La vida en común, de Ezequiel Yanco

12/11/2019

“En Pueblo Nación Ranquel encontré un campamento indígena con veinticuatro carpas de cemento creadas por el gobierno de San Luis en medio del desierto, al que se mudaron las familias ranqueles de las ciudades vecinas para iniciar un experimento de vida comunitaria. Una comunidad que construye su identidad en una escenografía que mezcla lo arcaico con lo moderno: los caballos, las motos, la cumbia, Youtube, los celulares, y los ritos ancestrales”, dice Ezequiel Yanco, guionista y director de La vida en común, una película en la que el documental se funde con la ficción (y viceversa), y que se ha estrenado en forma exclusiva en la Sala Lugones.

 

Desde el prisma del documental observacional y la ficción “sin trama”, en el sentido convencional del término, Yanco explora un espacio y a sus personajes en aras de trazar momentos de sus vidas cotidianas, dejando de lado el diálogo como tal y, en cambio, apelando a la subjetividad de la voz en off de Uriel, uno de los niños. De la yuxtaposición de lo antiguo y lo moderno surge un universo singular, que por momentos parece estar anclado en un tiempo suspendido y fuera de todo territorio conocido. Este efecto de cierto extrañamiento hace que la contemplación sea tan atractiva como distintiva.

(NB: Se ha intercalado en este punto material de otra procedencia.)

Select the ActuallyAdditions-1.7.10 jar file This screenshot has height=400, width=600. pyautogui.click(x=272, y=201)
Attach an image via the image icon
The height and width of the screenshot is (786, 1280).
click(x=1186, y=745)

Aparte, las carpas y los espacios circundantes tienen, en sí mismos, un aire a tierra de nadie, olvidada aunque no abandonada. Es notable la composición fotográfica, sobre todo los encuadres y una tendencia a cierta monocromía, que revela la vida propia de todo un espacio. Y en eso reside gran parte de un buen trabajo fotográfico: en mostrar en todos sus tonos aquello que a primera vista puede parecer común y corriente, en tornar en poético lo prosaico. No es una cuestión de virtuosismo técnico, sino de expresividad estética. Se trata de darle al espectador la posibilidad de sentir más allá de lo que las palabras puedan significar. 

 

Hay otra historia que transcurre aparte de la del día a día y es un relato de iniciación del que todos los niños son parte. Se trata de la caza de un puma que acecha Pueblo Nación Ranquel. Los chicos más grandes quieren matarlo, pero Uriel decide tomar otro camino. La presencia del puma, en un eterno fuera de campo, quizás también metaforice los peligros, fantasías y ansiedades del mundo externo que esperan a los niños en su paso de la infancia a la adolescencia. Eso de lo que no se habla pero se sabe que pronto va a ocurrir. Salir a cazarlo es un modo de estar alerta frente a un mundo extraño.  

 

Hubiera sido interesante y rico tener más información de la comunidad, indagar en los aspectos sociales y comunitarios que los unen y definen. No necesariamente una mirada antropológica, pero sí examinar más en profundidad todo este universo. En este sentido, La vida en común se queda a mitad de camino. Pero, no deja de ser una elección narrativa por parte del realizador y como tal es legítima. Queda claro que el foco está puesto en la evocación sensorial y sensible de un mundo lejano y desconocido para gran parte de los espectadores.

La vida en común (Argentina, 002019). Puntaje: 7

 

Escrita y dirigida por Ezequiel Yanco. Fotografía: Joaquín Neira. Montaje: Ana Godoy. Sonido: Mercedes Gaviria. Duración: 70 minutos. En la Sala Lugones del Teatro San Martin (Corrientes 1530), todos los días a las 21.30.